Friday, August 24, 2007

Summer Sun


The weekly summer song series continues its way through what now feels like the season’s dog days with the appropriately mournful Summer Sun by The Beathovens (mp3 fans go here), a wistful couple of minutes spent contemplating the sun setting on a love affair while Ray Davies, somewhere in the background, kicks himself for not first crafting this absolute beauty.

I have this on the triple(!) CD, Stora Popboxen, which came out 11 years ago. Very shortly after buying it, more than one Swede scoffed at me for my financial profligacy as, apparently, the record shops of Sweden were overflowing with unwanted, heavily reduced copies.

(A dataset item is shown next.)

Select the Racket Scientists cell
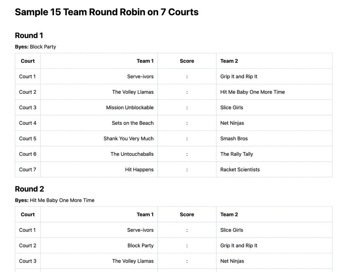 pos(240,170)
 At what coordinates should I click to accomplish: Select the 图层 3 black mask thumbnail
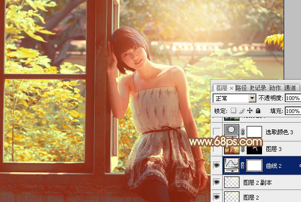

For those of you in Sweden, then (and I know there are such people out there, as there are readers from many nations, who bring a much-appreciated international flavour to this blog), perhaps the EEC Stora Popboxen mountain is still to be found in the record emporiums of your homeland. It’s worth getting one. This is the standout track of the 89(!) collected, but there are many gems therein. The liner notes contribute this information about The Beathovens' Summer Sun:

In the mid-1960s Ray Davies of the Kinks, with his acoustic guitar and nasal voice, could have patented the word “melancholy.” Just think of songs like “I Go to Sleep,” “Let the Bells Ring,” “Too Much on My Mind,” and “Sunny Afternoon.”
But then the Beathovens came along with “Summer Sun,” a song with a tight but effective production, where Bengt Anderssons voice and the lyrics communicate a feeling that autumn is approaching, a feeling of lost love and moments gone forever.
In Sweden it would be almost 10 years before John Holm succeeded in communicating something similar in “Den Öde Stranden” (“The Deserted Beach”).
But why keep writing, when the radio keeps tormenting us with “Sommaren är kort” (Summer is short).